The difficulty is that measuring care changes the economic incentives of the entire chain. Hospitals are paid for beds, procedures and complexity. Laboratories are paid for tests. Doctors are often paid by event. Operators try to control claims. Patients want fast access. The regulator tries to balance consumer protection with the financial sustainability of the operators. Each link sees one part of the problem. There are exceptions, but few actors are responsible for the whole.
Integrated care requires a different logic. It requires coordination, shared data, chronic disease management, prevention, risk management and outcome indicators. It requires the operator to stop being merely the company that pays the bill and become co-responsible for the care it organizes.

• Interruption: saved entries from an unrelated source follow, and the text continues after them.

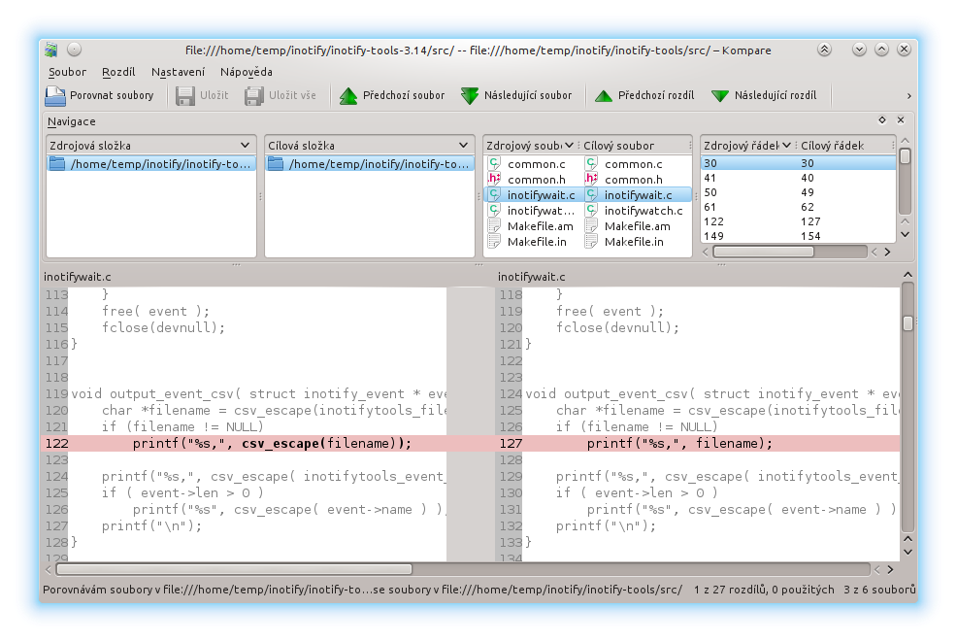Click the Porovnat soubory toolbar icon

click(x=54, y=96)
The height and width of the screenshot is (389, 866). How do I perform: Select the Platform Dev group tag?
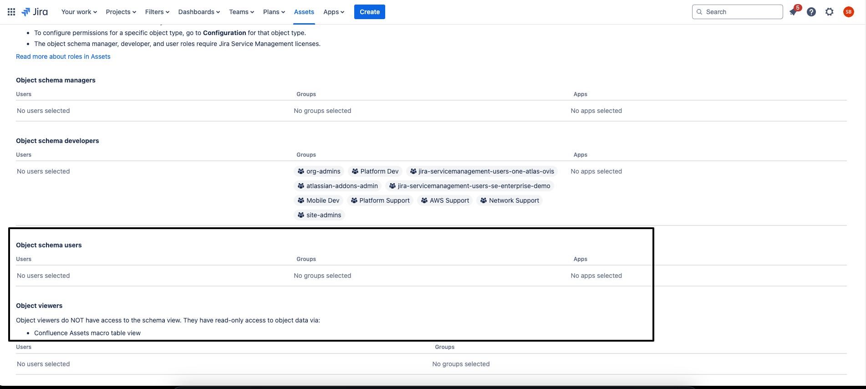pos(375,171)
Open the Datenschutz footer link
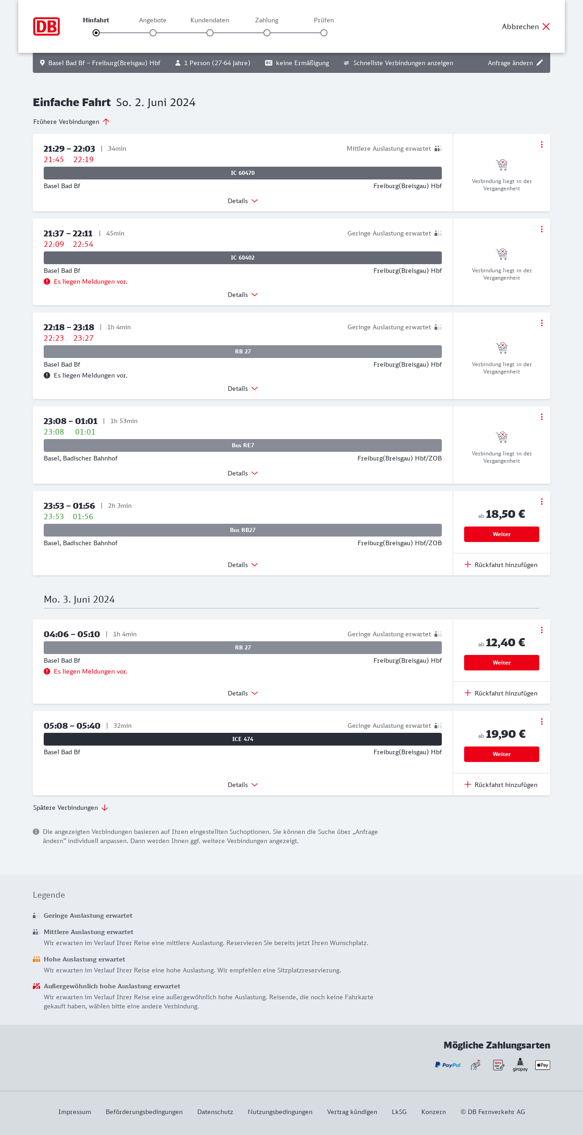 point(215,1112)
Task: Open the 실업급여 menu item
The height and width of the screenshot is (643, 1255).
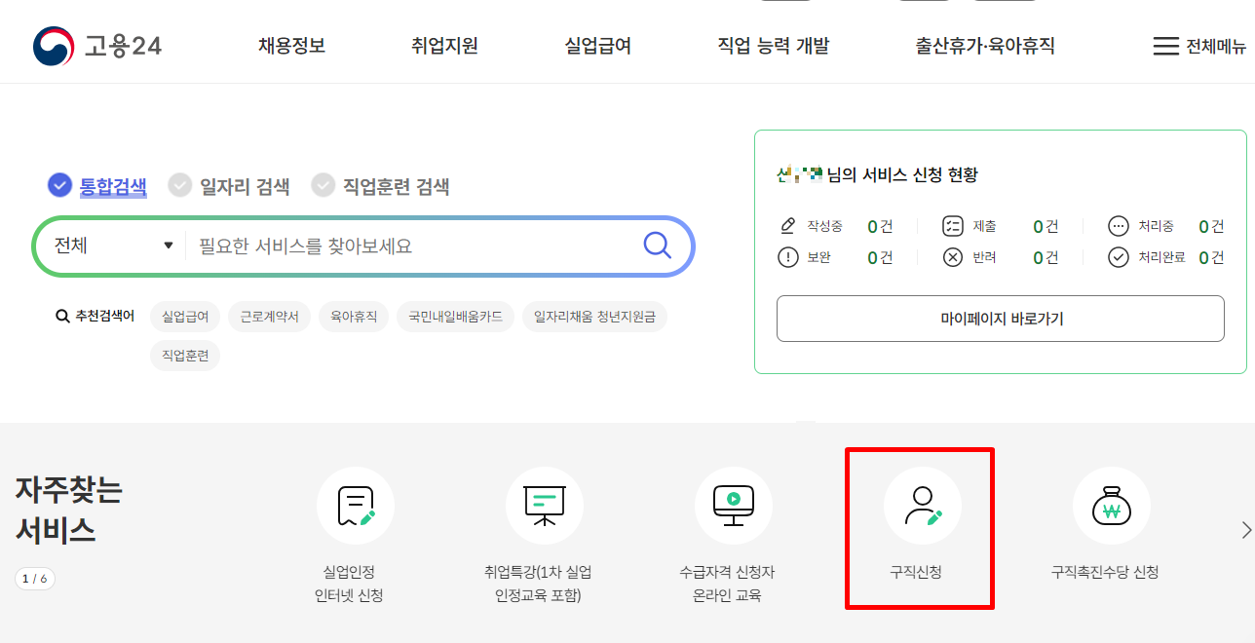Action: click(595, 43)
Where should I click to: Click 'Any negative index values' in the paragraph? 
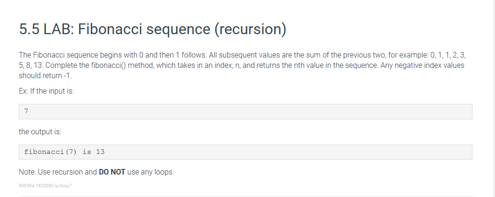coord(422,66)
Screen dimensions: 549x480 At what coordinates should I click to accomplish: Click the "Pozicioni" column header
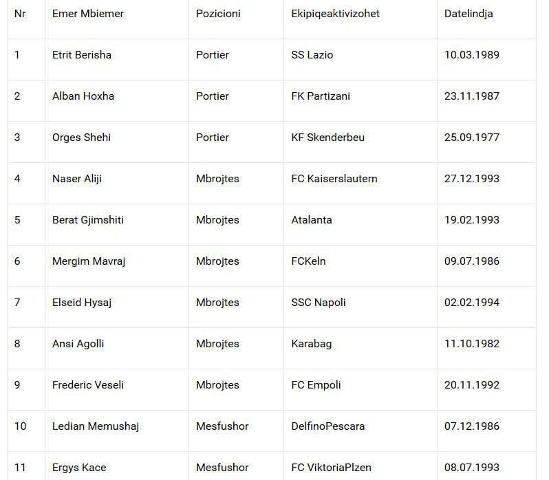click(x=218, y=14)
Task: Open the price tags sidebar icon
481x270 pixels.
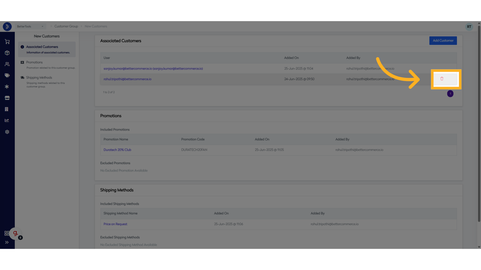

That is an easy change to describe. It is a much harder one to execute.
Prevention, for example, costs money today and saves money tomorrow. An operator may invest in monitoring a chronic patient to avoid a hospitalization five years from now. But that beneficiary may switch plans before then. In 2024, Brazil’s supplementary health system recorded 16.4 million new enrollments and 15.6 million cancellations in medical plans, a turnover rate of 30.5%. Almost a third of all relationships were replaced over the course of the year. The company that pays for prevention today may not be the one that captures the savings tomorrow.
There is also a natural resistance to transparency. Measuring outcomes means comparing performance. Comparing performance means exposing it. Which operator has more readmissions? Which network produces more complications? Which plan better follows chronic patients? Which hospital discharges patients without continuity of care? Those data would change reputations, bargaining power, regulatory scrutiny and consumer choice.
Technology makes this shift more possible than it was in the past. Digital medical records, integrated databases, artificial intelligence, Brazil’s data protection law and the National Health Data Network create conditions to better understand the patient journey. Brazil now has tools that did not exist when the regulatory framework was created. In theory, it should be possible to connect information from hospitals, laboratories, doctors, operators and the public health system to build a fuller picture of population health.
But technology alone does not solve an incentive problem.
Congress, meanwhile, tends to respond to the problems of health plans through specific obligations: a new mandatory coverage, a new deadline, a new limit on denials, a new reimbursement rule. Many of these demands come from real problems. Consumers are often the weaker party in the relationship. But healthcare is a system of communicating vessels. A new coverage requirement imposed without proper impact analysis can raise costs, pressure premiums, reduce access and increase litigation.
Protecting consumers requires more than expanding rights on paper. It requires designing incentives so that the system delivers better care, with less waste and more coordination. Otherwise, the bill returns to the beneficiary in the form of higher premiums, narrower networks or lawsuits.
The next phase of Brazil’s private health plan market should not be defined only by the list of covered procedures. It should be defined by the ability to turn coverage into care. That means measuring outcomes through the quality of assistance delivered.
The health plan of the future cannot be just a card that authorizes tests and surgeries. It will have to become a care engine — a true health manager. The next leap for Brazil’s supplementary health system will depend on answering a simple and uncomfortable question: after the patient leaves the hospital, who keeps caring for them?